Administration Takes to Michigan To Applaud Another Waste of Your Money

| July 15, 2010 | 1 Reply

The administration has been spending a lot of time and cash recently to push the story that the Vote Buying Act Stimulus Bill has been a rousing success. Joe Biden has launched a nationwide Recoverpalooza tour in yet another attempt to pull up poll numbers so low that they can only be heard clearly by elephants. The President has even gotten in on the act, but it won’t help much. The Heritage Foundation effortlessly demolished the entire Stimulus Summer kabuki theater tour in one paragraph:

Today, President Barack Obama will attend a groundbreaking ceremony in Holland, Mich., for a South Korean-owned factory that will make batteries for electric cars. The purpose of the trip is to highlight the “success” of the President’s $862 billion economic stimulus package which the White House claimed yesterday has already “saved or created” 3 million jobs. Specifically, this factory is being subsidized by $151 million of stimulus funds from an even larger $2 billion honey pot of stimulus money set aside for electric car battery investments. This one plant is expected to employ 300 workers. That works out to more than $500,000 per job created. $500,000 per job. This plant, in a nutshell, explains why the President’s stimulus plan has been an objective failure.
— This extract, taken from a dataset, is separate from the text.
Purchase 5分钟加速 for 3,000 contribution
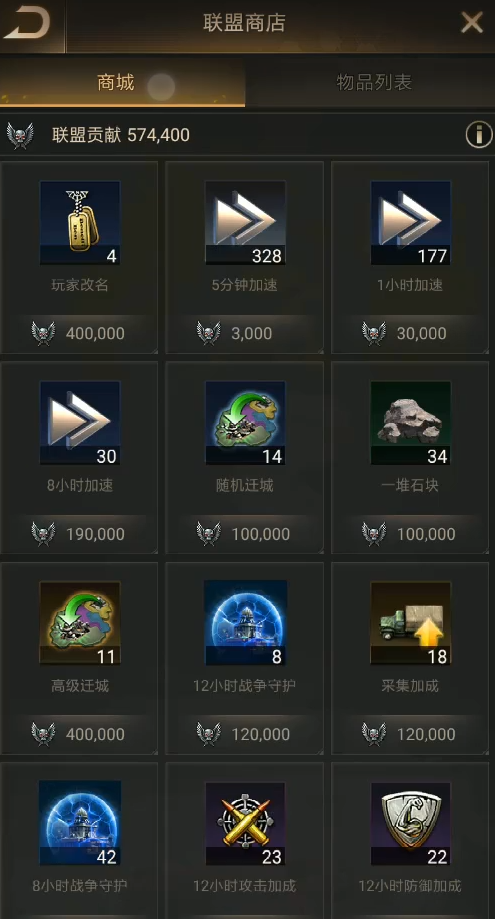This screenshot has width=495, height=919. click(x=244, y=333)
The questions here flow like water. How many jobs could the average private company create with $500,000? How much money was simply flushed down the toilet in bureaucratic overhead — money, by the way, we never hear anything about once it’s taken from us? Why is the administration, which has screamed louder than a crate of howler monkeys about “buying American” sending $151 million to a South Korean company? Why is the government pushing money into an industry in which we taxpayers have very little interest (since if we wanted batteries for electric cars,we’d buy them)?

These are questions you ask only if you care about what happens to the money you’ve taken from hard-working families. If you treat your power to take money from the Forgotten Man as a nigh-sacred trust, then the answers to those questions mean a great deal to you. The answers may lead you to decide that yanking trillions of dollars from the future of America to fund your pet projects and favored campaign contributors is a rank violation of that trust.
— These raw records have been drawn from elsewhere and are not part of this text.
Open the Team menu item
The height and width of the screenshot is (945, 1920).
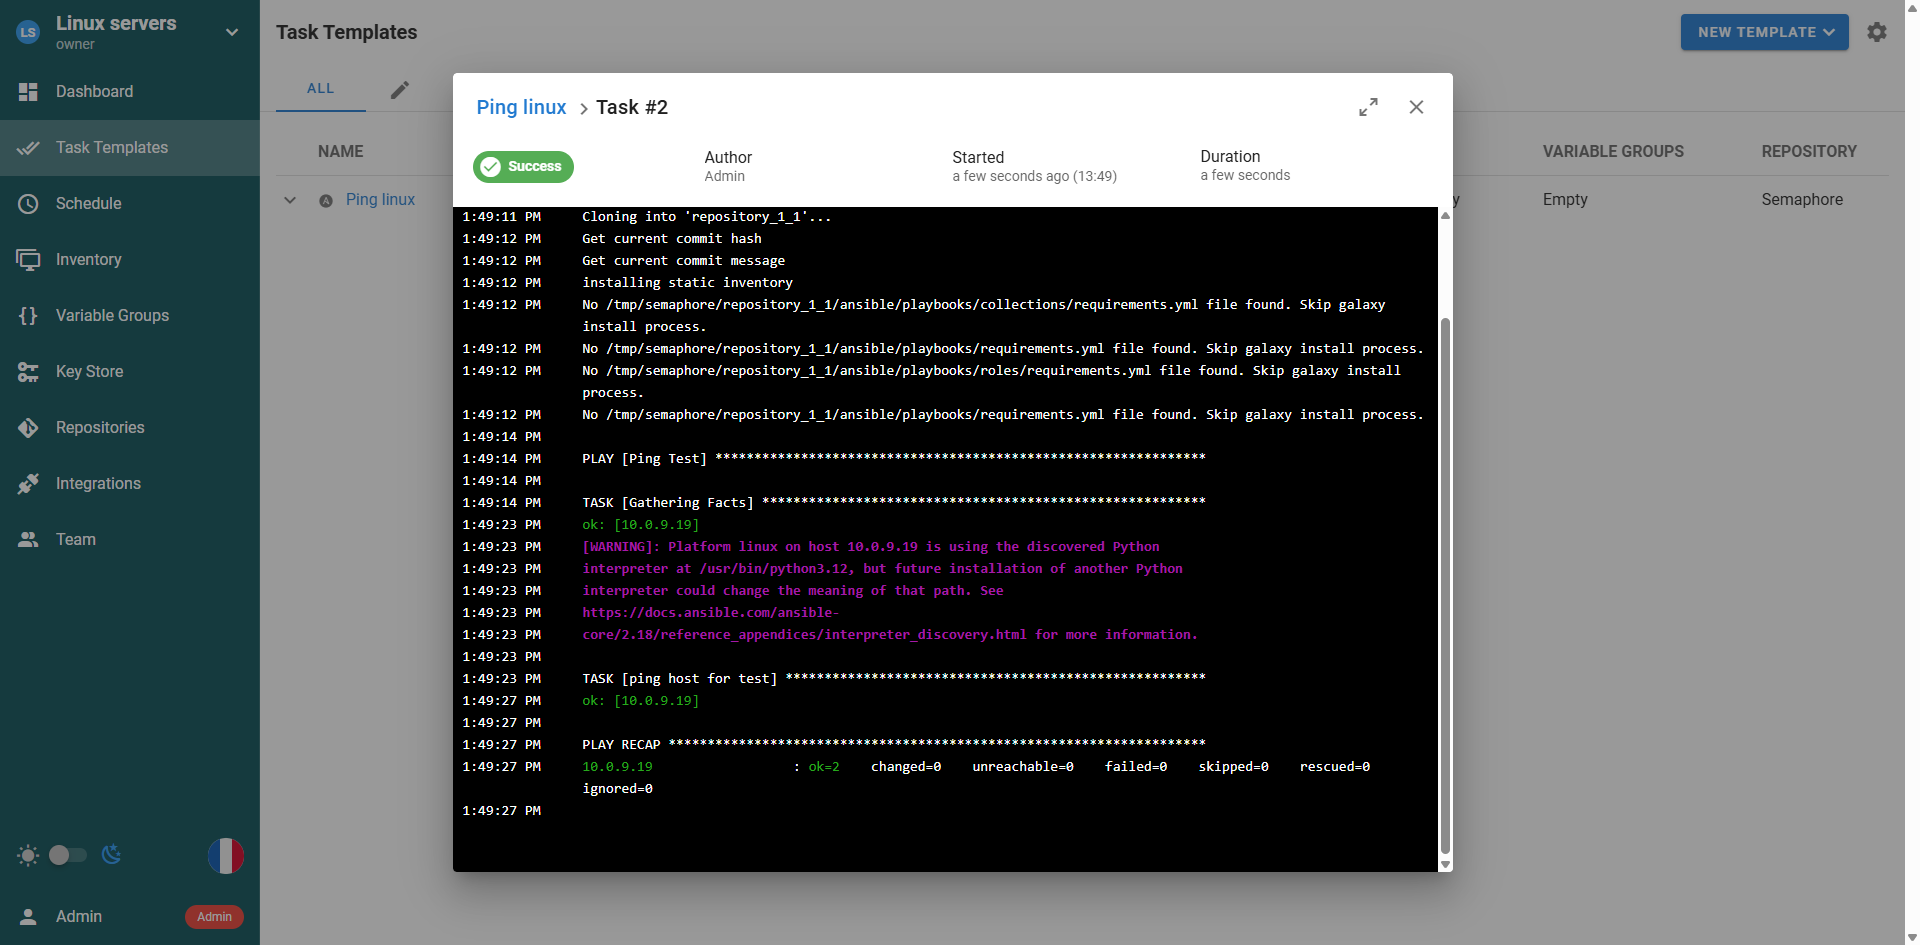pos(76,540)
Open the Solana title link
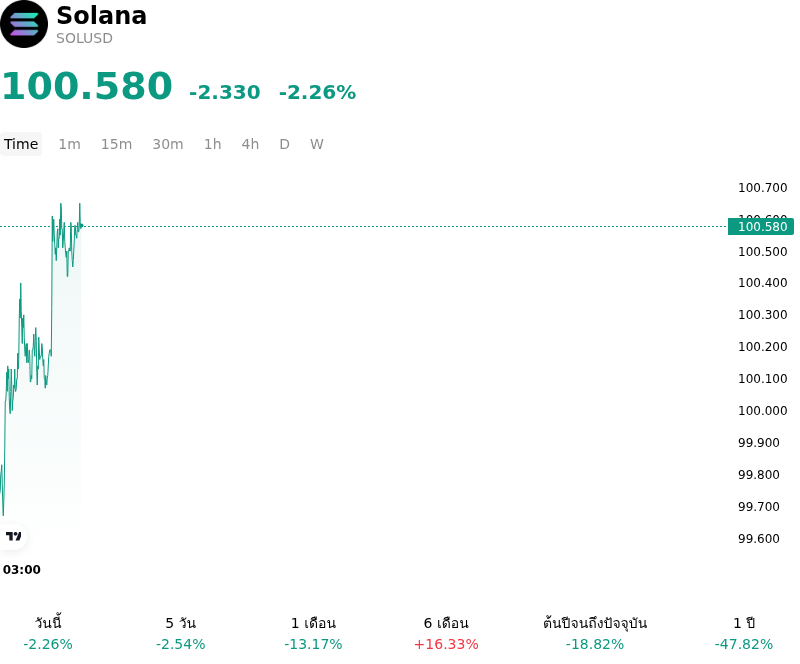 pyautogui.click(x=102, y=16)
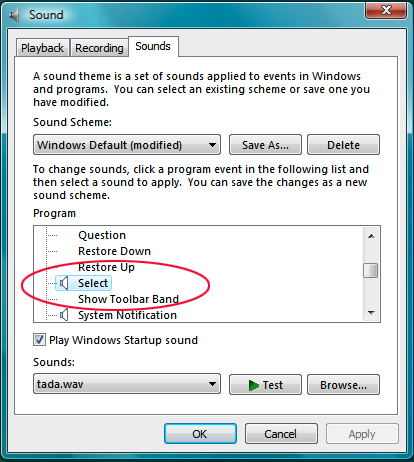414x462 pixels.
Task: Switch to the Recording tab
Action: pos(99,48)
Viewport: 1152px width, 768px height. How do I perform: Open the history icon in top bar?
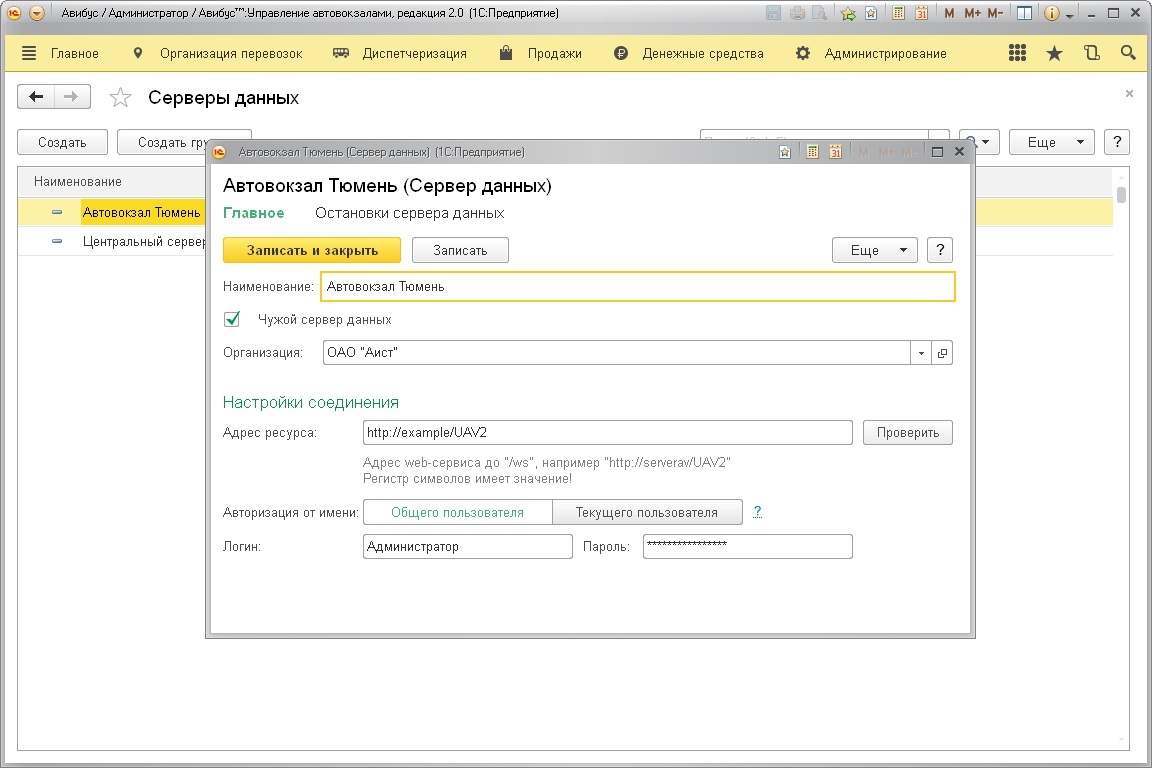1091,53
If you really don’t care — if you hold the belief that Philip Klein boils down to “government is ultimately entitled to all money earned in America, and anything it collects short of that represents a ‘cost'”, then the answers aren’t important. You are free to stand near one of your insanely overpriced advertising signs and crow about the three million imaginary jobs you’ve created or “saved” without your conscience twinging even a little bit.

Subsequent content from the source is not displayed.